* **Excerpt**
========================================================================
How To Be A Perfect Nazi Wife: Documents Reveal ‘Bridal Schools’ For Women Who Wanted To Marry SS Officers
Documents found in Germany’s Federal Archive reveal a program designed to turn young women into perfect Nazi wives, with rules on how to cook, sew, iron, breed children and also worship Der Fuhrer, Adolf Hitler. According to report in Britain’s Daily Mail tabloid, these “bride schools” in Nazi Germany were run by Gertrud Scholtz-Klink, the leader of the NS-Frauenschaft (National Socialist Women's League) and a close friend of SS chief Heinrich Himmler.
Scholtz-Klink’s schools were attended by girlfriends and fiancées of SS officers and other Nazi functionaries, who were instructed in the basics of “washing, cooking, child care and home design.” They also received training in how to entertain at cocktail parties and proper topics of conversation. They were also taught “special knowledge of race and genetics.” Himmler wanted the schools to produce ideal German wives in order to guarantee a “strong family life to create a strong, pure nation.” He viewed women principally as breeders to bear and raise Aryan children for the future of the Reich. Himmler signed a decree in 1936, three years after Hitler came to power, ordering women who wished to marry SS members to sign up for the course.
During a speech to Nazi Party members in 1935, Scholtz-Klink, who was in fact the highest ranking female in the parry, cited the crucial role of women in Germany. “You need us, you depend on us,” she said. “We participate in the resurrection way of our people. Women must be the spiritual caregivers and the secret queens of our people, called upon by fate for this special task.”
The first of these “wife training centers” was established on the island of Schwanenwerder in the Wannsee Lake near Berlin. Women with any Jewish or Romany (Gypsy) blood, or those who had some kind of mental illness or physical deformity, were excluded from the schools.
The candidates also had to follow an oath that included the following items:
*Declare loyalty to Hitler, Himmler and Nazi Party superiors “unto death.”
*“Pledge to remain “Sustainers of the Germanic Race.”
*Vow to “become proficient in cooking and housekeeping, sewing, washing and ironing; child care, nursing and home design.”
========================================================================
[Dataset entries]
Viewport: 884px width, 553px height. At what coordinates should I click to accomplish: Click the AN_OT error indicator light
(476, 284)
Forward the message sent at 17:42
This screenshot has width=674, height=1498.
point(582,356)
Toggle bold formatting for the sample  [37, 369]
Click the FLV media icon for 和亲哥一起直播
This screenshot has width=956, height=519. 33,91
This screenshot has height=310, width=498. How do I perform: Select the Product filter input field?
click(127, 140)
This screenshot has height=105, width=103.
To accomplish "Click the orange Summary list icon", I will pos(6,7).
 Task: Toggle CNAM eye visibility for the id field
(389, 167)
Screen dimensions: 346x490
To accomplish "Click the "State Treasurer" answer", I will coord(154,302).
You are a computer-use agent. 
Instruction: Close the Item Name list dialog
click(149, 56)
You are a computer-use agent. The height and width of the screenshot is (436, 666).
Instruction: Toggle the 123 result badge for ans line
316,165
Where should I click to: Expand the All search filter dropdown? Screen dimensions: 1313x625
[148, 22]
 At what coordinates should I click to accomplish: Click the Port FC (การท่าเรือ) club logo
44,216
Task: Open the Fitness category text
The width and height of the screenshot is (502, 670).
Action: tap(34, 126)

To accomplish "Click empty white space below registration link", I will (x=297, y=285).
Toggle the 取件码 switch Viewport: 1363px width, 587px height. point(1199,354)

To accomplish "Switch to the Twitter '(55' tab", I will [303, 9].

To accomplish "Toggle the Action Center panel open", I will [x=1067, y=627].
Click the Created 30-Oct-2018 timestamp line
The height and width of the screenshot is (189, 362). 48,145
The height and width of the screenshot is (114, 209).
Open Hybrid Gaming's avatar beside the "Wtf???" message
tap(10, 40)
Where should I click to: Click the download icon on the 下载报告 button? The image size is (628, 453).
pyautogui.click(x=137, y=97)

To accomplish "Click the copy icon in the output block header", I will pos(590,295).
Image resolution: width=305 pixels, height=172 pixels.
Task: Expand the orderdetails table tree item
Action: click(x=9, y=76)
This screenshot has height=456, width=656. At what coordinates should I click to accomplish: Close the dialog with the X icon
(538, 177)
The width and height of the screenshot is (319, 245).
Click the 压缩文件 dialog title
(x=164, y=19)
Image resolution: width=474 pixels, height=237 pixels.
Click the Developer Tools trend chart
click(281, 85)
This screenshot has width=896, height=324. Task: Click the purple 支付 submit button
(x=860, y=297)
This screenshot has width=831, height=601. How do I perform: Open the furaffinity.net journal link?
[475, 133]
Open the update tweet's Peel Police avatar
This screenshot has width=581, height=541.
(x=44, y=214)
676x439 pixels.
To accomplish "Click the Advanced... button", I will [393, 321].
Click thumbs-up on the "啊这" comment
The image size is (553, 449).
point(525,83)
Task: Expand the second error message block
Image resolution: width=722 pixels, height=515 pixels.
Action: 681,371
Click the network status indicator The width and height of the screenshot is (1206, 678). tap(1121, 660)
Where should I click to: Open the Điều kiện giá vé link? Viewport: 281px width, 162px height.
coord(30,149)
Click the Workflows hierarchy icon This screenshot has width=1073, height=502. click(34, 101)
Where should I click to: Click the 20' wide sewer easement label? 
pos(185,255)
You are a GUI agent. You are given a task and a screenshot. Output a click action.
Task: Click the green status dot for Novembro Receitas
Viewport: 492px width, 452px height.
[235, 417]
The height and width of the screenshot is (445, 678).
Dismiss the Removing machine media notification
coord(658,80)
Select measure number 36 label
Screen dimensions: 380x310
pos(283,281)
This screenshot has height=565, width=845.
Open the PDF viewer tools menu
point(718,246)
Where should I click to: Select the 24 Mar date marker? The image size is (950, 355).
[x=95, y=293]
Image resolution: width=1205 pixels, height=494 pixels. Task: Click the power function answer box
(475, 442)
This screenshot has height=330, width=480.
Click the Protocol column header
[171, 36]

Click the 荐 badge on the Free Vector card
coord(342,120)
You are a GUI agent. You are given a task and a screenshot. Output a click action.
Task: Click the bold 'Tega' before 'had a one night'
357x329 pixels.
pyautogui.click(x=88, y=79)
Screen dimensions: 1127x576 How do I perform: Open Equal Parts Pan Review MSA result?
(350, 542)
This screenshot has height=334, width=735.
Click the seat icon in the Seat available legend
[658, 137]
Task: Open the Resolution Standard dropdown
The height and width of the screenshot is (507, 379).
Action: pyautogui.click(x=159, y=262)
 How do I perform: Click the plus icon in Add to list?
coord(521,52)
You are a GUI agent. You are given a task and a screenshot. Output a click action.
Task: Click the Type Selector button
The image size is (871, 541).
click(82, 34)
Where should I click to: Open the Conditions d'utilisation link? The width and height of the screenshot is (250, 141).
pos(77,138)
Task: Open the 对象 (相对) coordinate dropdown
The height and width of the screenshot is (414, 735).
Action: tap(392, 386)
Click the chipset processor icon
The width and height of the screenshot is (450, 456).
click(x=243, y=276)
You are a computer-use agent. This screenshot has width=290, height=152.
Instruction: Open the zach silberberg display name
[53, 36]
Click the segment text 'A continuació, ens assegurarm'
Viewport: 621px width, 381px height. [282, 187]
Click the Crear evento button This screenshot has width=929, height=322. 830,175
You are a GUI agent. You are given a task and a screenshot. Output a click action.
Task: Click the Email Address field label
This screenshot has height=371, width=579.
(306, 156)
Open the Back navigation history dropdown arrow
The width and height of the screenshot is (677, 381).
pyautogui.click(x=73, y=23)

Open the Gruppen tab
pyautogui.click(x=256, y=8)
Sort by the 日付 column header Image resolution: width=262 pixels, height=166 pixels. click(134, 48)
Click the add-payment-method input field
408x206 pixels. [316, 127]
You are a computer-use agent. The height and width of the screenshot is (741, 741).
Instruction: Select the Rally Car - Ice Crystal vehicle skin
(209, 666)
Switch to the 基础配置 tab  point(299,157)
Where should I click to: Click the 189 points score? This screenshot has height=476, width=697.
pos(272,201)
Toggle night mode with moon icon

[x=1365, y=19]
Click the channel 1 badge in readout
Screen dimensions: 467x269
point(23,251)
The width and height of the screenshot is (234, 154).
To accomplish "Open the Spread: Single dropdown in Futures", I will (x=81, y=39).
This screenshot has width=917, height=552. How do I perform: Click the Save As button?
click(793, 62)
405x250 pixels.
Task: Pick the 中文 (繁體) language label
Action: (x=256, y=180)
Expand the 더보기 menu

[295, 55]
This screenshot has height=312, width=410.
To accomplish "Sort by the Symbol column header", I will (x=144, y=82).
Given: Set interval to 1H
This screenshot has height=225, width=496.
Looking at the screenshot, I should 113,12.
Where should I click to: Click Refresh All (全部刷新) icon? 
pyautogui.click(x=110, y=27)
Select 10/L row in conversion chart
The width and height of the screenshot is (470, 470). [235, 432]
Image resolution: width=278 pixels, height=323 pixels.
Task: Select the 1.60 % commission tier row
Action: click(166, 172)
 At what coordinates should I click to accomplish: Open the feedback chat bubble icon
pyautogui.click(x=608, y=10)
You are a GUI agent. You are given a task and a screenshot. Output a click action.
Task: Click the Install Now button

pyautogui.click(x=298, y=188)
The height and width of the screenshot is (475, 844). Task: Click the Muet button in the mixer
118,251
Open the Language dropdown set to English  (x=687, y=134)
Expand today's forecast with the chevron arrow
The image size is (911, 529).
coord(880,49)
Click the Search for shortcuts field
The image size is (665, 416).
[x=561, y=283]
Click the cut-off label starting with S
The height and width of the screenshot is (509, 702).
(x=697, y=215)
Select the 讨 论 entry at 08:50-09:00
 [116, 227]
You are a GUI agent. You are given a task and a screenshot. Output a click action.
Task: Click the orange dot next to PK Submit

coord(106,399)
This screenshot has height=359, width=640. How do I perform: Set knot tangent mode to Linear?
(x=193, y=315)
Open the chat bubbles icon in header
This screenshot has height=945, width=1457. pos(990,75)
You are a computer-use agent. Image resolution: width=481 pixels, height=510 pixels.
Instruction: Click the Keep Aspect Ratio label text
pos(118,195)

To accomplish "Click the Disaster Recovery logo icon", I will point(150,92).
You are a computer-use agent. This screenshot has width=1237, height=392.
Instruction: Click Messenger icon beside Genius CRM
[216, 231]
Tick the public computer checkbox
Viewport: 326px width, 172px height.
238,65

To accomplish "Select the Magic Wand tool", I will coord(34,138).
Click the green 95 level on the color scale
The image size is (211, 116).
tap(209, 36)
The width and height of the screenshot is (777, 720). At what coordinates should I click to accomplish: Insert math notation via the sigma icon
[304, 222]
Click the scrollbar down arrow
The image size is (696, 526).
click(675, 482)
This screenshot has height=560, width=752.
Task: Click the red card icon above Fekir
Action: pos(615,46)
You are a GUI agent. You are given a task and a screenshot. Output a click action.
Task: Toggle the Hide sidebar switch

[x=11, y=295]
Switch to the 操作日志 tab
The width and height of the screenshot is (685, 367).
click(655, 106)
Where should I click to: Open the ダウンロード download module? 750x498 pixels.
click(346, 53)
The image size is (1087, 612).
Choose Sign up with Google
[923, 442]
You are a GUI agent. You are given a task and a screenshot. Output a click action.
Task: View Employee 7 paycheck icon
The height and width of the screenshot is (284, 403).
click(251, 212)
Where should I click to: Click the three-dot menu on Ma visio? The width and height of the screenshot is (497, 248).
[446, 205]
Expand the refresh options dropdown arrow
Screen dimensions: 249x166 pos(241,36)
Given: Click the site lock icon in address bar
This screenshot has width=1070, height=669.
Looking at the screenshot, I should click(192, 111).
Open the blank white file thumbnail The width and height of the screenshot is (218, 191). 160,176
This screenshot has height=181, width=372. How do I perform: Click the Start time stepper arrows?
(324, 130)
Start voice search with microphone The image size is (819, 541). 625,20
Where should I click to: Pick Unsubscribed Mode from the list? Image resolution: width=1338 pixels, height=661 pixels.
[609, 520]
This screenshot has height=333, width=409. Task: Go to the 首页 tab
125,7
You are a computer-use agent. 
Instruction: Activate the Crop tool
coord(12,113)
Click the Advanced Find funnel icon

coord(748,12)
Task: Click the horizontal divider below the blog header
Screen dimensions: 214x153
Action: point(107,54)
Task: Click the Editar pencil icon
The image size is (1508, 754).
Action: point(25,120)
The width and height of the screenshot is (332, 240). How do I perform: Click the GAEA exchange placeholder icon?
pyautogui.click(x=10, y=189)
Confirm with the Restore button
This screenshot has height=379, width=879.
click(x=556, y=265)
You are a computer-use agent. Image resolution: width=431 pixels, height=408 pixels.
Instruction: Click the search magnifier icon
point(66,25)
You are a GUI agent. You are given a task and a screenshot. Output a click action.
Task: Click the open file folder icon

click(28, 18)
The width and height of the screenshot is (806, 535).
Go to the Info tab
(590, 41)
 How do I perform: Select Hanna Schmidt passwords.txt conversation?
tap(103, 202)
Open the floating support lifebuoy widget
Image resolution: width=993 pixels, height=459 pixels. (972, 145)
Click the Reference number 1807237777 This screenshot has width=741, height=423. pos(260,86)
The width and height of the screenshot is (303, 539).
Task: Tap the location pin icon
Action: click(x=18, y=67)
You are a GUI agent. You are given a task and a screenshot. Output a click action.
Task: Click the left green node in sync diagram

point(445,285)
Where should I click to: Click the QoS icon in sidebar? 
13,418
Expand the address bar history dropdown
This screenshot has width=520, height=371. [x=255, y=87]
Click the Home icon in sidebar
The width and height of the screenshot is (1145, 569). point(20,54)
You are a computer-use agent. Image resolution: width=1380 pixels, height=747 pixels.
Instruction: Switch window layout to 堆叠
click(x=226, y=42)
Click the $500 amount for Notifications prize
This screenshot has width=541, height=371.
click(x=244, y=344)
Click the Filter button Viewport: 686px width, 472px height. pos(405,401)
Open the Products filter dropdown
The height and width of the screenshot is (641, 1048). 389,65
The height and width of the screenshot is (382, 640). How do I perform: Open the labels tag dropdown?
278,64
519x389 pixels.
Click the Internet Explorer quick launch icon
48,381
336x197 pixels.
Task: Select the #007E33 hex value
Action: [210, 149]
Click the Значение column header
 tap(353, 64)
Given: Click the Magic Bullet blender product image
========================================================================
* **Required action A**
Reproduce verbatim the passage of the article on Nazi bride schools that opens with the words containing "Scholtz-Klink’s schools were" and closes with "for the course.".
* **Required action B**
Carry on the article on Nazi bride schools, picking up right after its final sentence.

* **Exercise result A**
Scholtz-Klink’s schools were attended by girlfriends and fiancées of SS officers and other Nazi functionaries, who were instructed in the basics of “washing, cooking, child care and home design.” They also received training in how to entertain at cocktail parties and proper topics of conversation. They were also taught “special knowledge of race and genetics.” Himmler wanted the schools to produce ideal German wives in order to guarantee a “strong family life to create a strong, pure nation.” He viewed women principally as breeders to bear and raise Aryan children for the future of the Reich. Himmler signed a decree in 1936, three years after Hitler came to power, ordering women who wished to marry SS members to sign up for the course.

* **Exercise result B**
*Raise all children “in accordance with the ideals of the National Socialist German Workers' Party.”
Young women who passed the six-week course received a certificated decorated with the Germanic “Tree of Life” enabling them to marry their loved ones who were already in the SS. Those who failed were denied the right to wed their sweethearts. However, as the war against the Allies progressed, creating a huge labor shortage in the home front, the bridal schools adjusted to teach women such skills as operating steel furnaces and lathe-turning.
Scholtz-Klink, who had six children of her own, spoke out against women participating in the politics of the Reich, despite her own high position in the party. “Anyone who has seen the Communist and Social Democratic women scream on the street and the parliament, realize that such an activity is not something which is done by a true woman,” she once declared.
After the end of the war, Scholtz-Klink found herself in repeated trouble with the authorities, often living in hiding or under assumed names. She eventually went to prison for forgery and was released in 1953. But she never renounced Nazism. Moving to the tiny village of Bebenhausen in western Germany, she eventually published a book in 1978 called "Die Frau im Dritten Reich" ("The Woman in the Third Reich"), in which she praised Nazi ideology and the role women played in the regime. She died in March 1999 at the age of 97.